**AIM OF THE TASK**:
Look through the entries below, please, and copy every line with the word "yellow".

**AVAILABLE DATA**:
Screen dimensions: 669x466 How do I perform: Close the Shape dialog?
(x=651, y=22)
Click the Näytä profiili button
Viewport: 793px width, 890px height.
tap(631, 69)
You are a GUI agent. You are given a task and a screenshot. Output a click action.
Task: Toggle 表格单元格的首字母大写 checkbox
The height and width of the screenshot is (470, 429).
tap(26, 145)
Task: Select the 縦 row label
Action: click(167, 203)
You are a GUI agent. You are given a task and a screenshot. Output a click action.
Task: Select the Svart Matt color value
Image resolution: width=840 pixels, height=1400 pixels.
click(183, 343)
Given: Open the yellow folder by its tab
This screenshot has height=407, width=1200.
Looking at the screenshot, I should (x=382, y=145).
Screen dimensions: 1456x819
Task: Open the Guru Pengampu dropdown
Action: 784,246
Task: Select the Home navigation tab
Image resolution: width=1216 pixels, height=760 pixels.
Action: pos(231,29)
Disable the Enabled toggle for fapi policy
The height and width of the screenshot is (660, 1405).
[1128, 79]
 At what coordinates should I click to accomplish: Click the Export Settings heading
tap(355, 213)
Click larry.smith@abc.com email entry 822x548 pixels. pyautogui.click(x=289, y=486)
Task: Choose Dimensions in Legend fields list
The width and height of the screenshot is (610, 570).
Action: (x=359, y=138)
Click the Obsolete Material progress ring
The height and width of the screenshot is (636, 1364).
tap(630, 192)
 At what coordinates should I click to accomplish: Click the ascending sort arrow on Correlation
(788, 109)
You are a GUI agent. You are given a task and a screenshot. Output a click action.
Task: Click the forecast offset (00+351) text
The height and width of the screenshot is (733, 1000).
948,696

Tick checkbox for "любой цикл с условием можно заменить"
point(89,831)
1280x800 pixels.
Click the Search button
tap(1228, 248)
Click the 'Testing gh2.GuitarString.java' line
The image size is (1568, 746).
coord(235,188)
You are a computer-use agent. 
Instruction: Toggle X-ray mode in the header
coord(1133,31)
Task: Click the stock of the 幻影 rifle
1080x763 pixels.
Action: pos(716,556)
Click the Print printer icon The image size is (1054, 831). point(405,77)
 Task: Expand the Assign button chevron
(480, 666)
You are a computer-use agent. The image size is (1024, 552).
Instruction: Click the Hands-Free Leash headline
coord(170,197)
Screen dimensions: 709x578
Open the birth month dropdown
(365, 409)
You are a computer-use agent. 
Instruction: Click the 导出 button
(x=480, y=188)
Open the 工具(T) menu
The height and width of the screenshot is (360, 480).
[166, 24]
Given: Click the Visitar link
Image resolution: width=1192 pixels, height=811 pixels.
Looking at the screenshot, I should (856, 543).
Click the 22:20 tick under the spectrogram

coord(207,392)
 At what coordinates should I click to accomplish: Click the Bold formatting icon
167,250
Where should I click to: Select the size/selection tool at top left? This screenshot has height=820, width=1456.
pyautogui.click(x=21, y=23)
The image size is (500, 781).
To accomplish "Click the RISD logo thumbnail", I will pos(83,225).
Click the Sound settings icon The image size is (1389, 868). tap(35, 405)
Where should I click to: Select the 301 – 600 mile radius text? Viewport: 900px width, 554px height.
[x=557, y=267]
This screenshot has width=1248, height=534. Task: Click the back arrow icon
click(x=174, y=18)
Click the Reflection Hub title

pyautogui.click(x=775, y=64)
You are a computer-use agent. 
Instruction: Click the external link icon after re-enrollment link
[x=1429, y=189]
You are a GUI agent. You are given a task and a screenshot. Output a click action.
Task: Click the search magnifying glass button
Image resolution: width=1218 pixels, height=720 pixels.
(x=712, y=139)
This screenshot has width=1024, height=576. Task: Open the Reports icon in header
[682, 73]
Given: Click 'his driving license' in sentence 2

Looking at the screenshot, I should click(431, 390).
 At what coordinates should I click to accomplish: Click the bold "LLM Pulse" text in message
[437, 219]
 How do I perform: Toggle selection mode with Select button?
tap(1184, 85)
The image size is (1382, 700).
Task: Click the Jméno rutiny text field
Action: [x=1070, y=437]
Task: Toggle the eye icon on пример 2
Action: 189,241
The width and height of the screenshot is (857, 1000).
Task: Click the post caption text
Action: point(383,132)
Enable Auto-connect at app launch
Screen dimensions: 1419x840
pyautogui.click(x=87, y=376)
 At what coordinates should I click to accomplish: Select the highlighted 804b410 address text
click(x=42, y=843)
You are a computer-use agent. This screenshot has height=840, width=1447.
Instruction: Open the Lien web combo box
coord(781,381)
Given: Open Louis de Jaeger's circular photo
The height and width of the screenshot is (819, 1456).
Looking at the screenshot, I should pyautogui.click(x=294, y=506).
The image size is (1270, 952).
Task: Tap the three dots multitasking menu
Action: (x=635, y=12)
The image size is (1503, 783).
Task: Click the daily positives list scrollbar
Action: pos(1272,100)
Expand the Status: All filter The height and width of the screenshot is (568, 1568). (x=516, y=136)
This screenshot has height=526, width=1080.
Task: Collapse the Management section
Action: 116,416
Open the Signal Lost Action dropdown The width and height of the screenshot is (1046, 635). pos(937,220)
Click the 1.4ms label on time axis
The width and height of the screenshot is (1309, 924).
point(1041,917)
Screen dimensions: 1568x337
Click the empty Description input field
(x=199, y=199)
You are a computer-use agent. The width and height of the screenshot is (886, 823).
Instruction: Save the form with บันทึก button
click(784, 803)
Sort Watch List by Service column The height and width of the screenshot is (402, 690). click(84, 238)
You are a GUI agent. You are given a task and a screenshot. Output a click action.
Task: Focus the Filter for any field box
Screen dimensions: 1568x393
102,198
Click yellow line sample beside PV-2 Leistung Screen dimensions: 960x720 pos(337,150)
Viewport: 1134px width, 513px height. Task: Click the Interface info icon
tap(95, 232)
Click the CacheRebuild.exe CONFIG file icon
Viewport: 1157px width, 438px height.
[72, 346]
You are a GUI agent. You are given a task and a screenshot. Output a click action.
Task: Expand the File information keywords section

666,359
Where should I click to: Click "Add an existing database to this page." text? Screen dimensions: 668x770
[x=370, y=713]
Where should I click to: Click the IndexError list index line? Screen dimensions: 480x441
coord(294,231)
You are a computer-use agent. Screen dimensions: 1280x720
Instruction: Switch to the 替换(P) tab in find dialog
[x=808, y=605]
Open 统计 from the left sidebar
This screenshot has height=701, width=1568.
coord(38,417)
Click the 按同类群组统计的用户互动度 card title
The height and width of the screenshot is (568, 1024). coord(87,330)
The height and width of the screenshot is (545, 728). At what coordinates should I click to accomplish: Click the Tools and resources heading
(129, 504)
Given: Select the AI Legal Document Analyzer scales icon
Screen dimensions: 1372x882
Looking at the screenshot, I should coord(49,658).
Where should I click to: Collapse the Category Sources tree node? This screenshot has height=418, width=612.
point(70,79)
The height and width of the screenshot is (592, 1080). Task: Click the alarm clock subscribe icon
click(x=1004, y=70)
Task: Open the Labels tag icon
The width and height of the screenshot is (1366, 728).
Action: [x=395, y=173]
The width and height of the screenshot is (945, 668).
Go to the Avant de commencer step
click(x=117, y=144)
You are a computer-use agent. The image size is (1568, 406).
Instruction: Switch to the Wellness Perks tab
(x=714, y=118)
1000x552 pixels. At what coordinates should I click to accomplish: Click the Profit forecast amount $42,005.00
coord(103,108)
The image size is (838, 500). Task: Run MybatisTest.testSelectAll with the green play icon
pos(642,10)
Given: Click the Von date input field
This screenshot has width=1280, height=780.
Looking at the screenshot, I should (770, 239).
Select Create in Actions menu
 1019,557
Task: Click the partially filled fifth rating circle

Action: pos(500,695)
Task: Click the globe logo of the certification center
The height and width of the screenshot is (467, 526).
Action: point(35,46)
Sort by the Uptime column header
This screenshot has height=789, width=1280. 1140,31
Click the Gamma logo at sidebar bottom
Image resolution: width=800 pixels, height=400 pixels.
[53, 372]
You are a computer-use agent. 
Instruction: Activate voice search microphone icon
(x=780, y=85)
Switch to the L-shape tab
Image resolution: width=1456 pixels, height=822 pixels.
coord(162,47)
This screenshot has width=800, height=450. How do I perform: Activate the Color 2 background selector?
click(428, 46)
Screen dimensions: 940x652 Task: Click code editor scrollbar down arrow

**RESULT BELOW**:
Given: Open the yellow folder by its tab
Click yellow line sample beside PV-2 Leistung Screen dimensions: 960x720 pos(337,150)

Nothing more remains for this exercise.